EXERCISE GOAL
How many lines below contain the word "card"? Reply solely with the number.
┌─ RECORDS SHOWN
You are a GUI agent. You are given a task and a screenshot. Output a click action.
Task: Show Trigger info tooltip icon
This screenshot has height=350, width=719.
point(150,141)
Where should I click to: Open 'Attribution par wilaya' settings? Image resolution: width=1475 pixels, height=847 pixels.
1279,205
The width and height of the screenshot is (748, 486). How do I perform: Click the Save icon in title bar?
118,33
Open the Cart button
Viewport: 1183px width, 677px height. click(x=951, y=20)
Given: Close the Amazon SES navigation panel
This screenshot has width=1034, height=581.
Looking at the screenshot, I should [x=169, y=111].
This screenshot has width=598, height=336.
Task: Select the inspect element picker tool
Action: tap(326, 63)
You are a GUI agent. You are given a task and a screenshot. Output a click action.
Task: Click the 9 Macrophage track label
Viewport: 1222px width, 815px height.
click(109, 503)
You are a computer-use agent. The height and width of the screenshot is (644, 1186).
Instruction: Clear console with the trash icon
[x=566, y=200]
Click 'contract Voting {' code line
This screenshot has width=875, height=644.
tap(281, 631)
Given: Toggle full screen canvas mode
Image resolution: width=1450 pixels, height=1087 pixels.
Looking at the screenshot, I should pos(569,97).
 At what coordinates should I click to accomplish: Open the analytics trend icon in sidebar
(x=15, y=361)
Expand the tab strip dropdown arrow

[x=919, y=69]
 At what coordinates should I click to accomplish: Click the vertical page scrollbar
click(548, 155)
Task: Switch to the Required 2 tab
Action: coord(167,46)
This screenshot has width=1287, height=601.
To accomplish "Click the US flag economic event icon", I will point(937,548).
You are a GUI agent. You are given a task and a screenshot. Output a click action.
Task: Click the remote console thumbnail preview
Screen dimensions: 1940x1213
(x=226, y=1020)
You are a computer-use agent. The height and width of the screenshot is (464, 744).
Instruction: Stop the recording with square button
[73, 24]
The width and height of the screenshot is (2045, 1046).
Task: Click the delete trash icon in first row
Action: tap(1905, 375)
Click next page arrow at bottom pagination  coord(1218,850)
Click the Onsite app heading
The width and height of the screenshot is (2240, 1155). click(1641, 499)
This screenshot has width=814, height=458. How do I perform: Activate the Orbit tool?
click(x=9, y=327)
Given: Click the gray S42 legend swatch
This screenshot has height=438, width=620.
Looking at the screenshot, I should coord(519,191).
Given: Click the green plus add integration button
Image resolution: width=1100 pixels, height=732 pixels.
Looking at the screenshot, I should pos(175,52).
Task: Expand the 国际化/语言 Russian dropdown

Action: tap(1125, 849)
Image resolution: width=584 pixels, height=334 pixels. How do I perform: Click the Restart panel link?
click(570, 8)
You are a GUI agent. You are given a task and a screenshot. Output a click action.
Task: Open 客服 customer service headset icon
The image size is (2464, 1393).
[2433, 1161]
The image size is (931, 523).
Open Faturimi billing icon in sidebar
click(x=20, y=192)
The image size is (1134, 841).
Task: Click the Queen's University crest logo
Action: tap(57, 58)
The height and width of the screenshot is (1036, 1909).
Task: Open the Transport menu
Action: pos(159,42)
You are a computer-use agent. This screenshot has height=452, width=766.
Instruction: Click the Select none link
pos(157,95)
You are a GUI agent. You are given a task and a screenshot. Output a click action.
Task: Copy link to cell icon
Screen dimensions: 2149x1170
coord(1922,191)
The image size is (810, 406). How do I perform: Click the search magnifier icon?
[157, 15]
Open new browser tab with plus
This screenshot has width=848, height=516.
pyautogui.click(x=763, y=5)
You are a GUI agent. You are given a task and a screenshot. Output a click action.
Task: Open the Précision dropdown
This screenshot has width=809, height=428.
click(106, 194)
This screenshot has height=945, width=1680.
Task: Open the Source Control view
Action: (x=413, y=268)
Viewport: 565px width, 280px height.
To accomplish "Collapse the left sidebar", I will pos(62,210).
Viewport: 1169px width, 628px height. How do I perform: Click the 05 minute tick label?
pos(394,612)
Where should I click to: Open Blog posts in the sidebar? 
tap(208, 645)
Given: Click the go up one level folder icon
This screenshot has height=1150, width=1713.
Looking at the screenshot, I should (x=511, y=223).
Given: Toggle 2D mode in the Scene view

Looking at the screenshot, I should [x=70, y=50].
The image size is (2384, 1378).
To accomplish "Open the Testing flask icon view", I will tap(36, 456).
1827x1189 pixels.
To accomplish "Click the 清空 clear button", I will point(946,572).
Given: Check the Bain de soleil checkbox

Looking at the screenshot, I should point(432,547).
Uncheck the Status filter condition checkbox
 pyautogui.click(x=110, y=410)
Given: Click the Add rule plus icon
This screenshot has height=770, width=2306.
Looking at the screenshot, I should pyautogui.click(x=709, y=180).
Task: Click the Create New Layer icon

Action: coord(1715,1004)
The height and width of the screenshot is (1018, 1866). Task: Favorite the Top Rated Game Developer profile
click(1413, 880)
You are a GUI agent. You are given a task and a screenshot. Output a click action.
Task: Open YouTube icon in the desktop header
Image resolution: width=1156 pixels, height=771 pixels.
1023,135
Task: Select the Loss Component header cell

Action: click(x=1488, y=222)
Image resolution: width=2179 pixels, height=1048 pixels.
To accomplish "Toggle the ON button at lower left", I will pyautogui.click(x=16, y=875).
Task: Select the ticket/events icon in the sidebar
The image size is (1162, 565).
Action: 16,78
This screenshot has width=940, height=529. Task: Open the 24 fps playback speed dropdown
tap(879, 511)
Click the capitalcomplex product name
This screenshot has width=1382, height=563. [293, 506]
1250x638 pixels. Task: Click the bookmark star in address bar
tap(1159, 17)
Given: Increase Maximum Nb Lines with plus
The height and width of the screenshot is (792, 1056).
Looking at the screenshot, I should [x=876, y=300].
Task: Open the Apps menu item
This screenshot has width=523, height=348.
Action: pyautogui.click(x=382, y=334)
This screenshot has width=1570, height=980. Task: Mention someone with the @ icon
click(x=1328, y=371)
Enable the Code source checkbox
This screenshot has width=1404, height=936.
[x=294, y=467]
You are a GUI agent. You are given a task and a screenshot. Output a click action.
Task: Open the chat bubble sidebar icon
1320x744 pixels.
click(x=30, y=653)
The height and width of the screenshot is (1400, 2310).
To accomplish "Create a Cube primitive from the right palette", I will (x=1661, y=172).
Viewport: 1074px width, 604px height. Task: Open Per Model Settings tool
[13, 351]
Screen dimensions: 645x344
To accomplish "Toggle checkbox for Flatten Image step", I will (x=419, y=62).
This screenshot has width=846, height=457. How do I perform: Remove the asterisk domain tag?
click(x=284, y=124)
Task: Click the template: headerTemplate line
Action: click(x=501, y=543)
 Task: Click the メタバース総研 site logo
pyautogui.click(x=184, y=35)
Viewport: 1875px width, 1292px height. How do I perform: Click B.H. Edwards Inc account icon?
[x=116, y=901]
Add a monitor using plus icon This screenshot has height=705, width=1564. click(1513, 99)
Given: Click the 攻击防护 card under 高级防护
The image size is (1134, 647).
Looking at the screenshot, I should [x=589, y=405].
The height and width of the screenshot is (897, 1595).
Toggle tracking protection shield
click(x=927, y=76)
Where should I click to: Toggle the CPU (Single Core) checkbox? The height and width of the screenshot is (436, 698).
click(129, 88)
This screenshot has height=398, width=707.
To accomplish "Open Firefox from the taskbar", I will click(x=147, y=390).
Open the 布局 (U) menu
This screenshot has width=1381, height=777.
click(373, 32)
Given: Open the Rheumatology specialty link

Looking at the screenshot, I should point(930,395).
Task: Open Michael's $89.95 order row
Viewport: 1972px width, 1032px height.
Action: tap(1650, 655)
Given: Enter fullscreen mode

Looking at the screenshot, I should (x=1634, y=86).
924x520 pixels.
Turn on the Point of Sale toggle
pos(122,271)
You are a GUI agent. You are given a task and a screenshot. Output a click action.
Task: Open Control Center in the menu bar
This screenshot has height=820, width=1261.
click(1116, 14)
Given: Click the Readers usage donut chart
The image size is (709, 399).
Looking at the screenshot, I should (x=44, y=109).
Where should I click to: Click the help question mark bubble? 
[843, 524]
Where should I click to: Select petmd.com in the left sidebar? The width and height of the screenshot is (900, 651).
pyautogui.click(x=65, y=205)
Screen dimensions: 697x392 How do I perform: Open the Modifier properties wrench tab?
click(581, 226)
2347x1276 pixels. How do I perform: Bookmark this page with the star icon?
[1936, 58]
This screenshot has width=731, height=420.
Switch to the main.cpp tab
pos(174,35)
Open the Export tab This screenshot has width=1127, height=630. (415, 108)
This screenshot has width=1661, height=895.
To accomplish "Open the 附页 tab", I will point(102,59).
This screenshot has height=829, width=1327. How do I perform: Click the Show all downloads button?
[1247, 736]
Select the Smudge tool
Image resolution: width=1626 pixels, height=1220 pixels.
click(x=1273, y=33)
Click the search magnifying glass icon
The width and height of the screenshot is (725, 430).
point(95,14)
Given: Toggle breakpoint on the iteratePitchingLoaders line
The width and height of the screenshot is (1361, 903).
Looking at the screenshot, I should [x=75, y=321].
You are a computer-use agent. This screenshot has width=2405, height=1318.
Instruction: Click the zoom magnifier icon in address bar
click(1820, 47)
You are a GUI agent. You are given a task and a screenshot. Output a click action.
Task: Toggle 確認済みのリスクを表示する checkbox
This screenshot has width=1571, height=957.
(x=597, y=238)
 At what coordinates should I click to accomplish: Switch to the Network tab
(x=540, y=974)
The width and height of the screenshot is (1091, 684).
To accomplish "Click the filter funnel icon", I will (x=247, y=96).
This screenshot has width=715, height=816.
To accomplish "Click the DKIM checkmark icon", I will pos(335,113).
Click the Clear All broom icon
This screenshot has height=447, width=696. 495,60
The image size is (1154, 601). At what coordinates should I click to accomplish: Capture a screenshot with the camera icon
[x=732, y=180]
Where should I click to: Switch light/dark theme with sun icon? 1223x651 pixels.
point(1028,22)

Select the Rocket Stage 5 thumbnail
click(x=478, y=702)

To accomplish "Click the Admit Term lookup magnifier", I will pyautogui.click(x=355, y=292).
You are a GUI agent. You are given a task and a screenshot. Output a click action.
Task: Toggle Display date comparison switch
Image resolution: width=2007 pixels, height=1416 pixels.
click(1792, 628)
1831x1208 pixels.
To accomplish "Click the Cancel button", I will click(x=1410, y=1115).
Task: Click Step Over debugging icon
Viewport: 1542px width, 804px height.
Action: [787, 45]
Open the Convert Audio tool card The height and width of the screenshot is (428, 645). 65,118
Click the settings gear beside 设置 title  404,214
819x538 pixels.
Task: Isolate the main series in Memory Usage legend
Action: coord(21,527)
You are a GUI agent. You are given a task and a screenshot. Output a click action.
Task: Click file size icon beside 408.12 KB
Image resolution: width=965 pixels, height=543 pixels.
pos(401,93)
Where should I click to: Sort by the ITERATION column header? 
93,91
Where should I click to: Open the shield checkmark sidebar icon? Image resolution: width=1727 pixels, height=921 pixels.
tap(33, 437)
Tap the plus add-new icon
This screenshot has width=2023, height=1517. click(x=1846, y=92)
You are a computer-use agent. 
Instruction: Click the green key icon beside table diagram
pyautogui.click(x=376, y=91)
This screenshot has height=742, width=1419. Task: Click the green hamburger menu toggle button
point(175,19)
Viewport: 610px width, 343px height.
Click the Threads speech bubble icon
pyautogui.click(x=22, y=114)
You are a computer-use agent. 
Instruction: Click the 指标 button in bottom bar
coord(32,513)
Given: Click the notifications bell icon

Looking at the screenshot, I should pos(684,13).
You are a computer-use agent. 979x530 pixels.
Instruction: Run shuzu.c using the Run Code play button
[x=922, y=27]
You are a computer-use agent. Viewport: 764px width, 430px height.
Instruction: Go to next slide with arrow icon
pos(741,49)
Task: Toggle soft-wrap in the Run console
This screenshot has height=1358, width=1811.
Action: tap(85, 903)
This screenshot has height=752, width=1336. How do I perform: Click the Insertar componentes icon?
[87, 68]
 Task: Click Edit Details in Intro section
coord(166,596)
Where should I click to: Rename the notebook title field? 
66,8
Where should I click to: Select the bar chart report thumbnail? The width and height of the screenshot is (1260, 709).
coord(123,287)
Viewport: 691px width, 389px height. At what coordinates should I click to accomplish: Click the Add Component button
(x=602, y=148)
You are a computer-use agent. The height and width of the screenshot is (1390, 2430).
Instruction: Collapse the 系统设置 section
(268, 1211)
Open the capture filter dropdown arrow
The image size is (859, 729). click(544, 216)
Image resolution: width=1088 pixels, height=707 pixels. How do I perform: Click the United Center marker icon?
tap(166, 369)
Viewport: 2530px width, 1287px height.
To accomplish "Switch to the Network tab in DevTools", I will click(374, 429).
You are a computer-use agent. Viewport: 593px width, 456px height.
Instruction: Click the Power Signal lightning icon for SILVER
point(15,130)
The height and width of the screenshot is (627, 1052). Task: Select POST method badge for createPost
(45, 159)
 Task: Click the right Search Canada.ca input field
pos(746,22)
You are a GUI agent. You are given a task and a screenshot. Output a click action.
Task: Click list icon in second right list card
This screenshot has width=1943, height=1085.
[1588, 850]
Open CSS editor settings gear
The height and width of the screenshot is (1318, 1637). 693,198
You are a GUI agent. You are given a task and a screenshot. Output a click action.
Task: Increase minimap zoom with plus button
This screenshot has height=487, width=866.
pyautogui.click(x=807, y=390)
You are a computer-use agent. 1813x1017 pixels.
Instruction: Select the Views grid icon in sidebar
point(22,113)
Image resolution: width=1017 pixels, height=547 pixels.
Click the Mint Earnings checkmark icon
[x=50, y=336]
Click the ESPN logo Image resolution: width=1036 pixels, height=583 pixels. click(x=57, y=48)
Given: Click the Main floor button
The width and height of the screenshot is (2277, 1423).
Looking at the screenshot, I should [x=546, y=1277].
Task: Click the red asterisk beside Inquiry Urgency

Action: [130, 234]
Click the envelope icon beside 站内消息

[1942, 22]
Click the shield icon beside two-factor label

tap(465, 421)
└─
WRITTEN ANSWER
3